平成26年1月5日(日) 「代々木」という樹 代々の木
初詣客で賑わう明治神宮。あらたまった気持ちで鳥居をくぐり、参道を進んでいくと「代々木」という高さ17メートルの大樹が植えられています。代々この場所に、モミ(樅)の大木があったことから、この周辺が「代々木」と呼ばれるようになったとのことです。
「東海道五十三次」の作者安藤広重も「江戸土産」の中の一つに「代々木村の代々木」と題して描いています。また、黒船来航の際には、見張りがこの大樹に登って、遠眼鏡で監視するのに利用したとも言われていますが定かではありません。しかし、東京湾から原宿駅までの直線距離は4.851キロメートルで、想像よりも原宿から海は近いのですから、考えられますね。

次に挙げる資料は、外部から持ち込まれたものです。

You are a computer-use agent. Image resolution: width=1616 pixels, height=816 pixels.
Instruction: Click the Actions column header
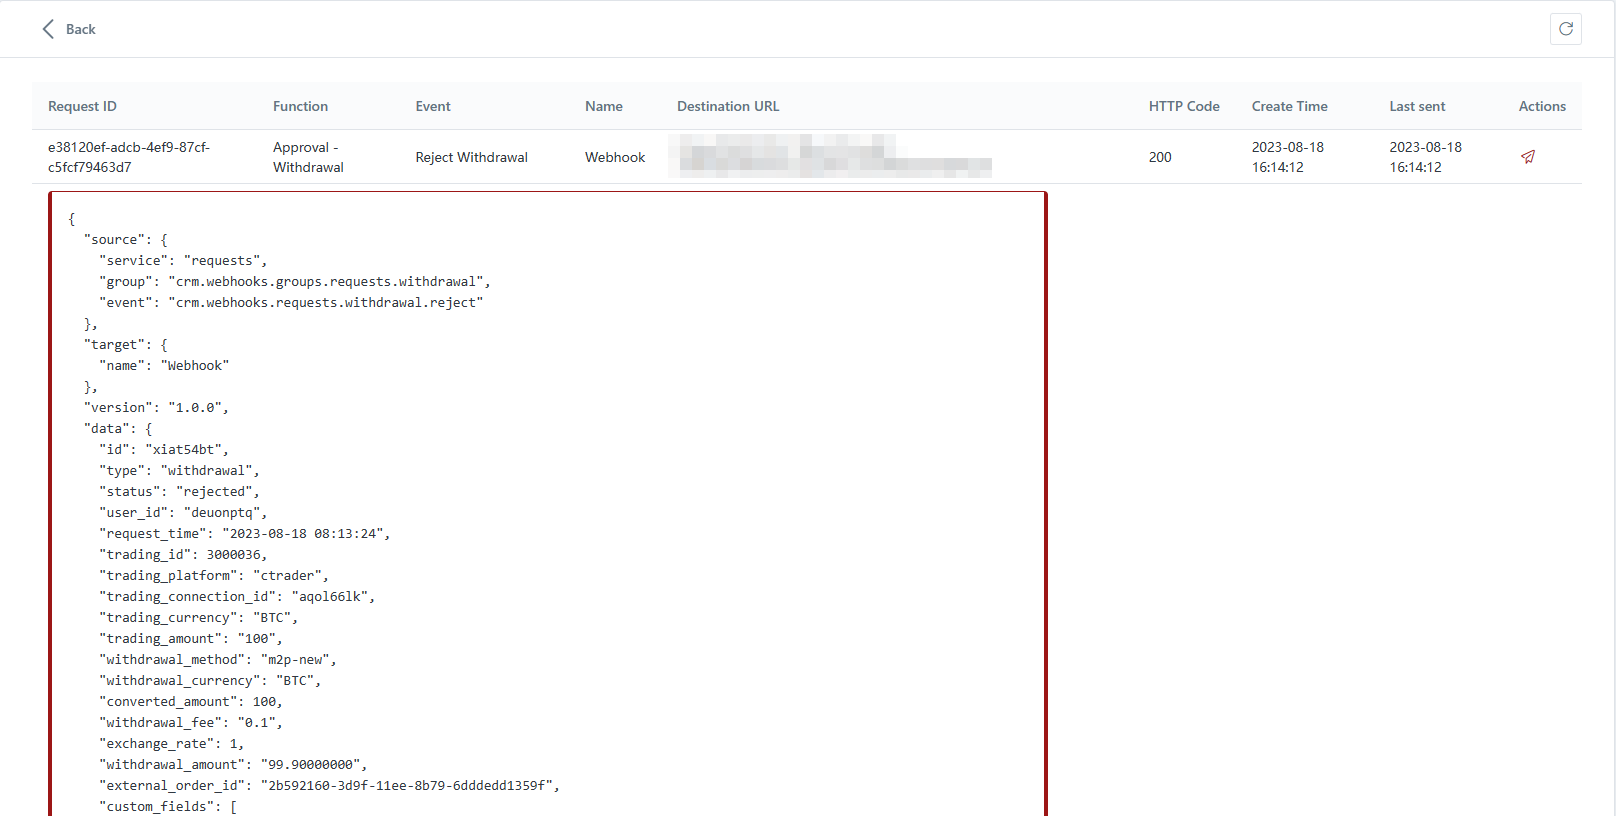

この名木は、明治中頃に枯れ、昭和20年の戦災で焼け落ちてしまったそうで、現在ある代々木(樅の木)は戦後昭和27年4月3日に植樹されたそうです。明治神宮の森は、今では都心部の貴重な緑地ですが、造園科学の粋を集めた先人の「百年の計」と管理に携わってきた方々の努力が実ったものです。私たちも未来のために代々に引き継いで行きたいものです。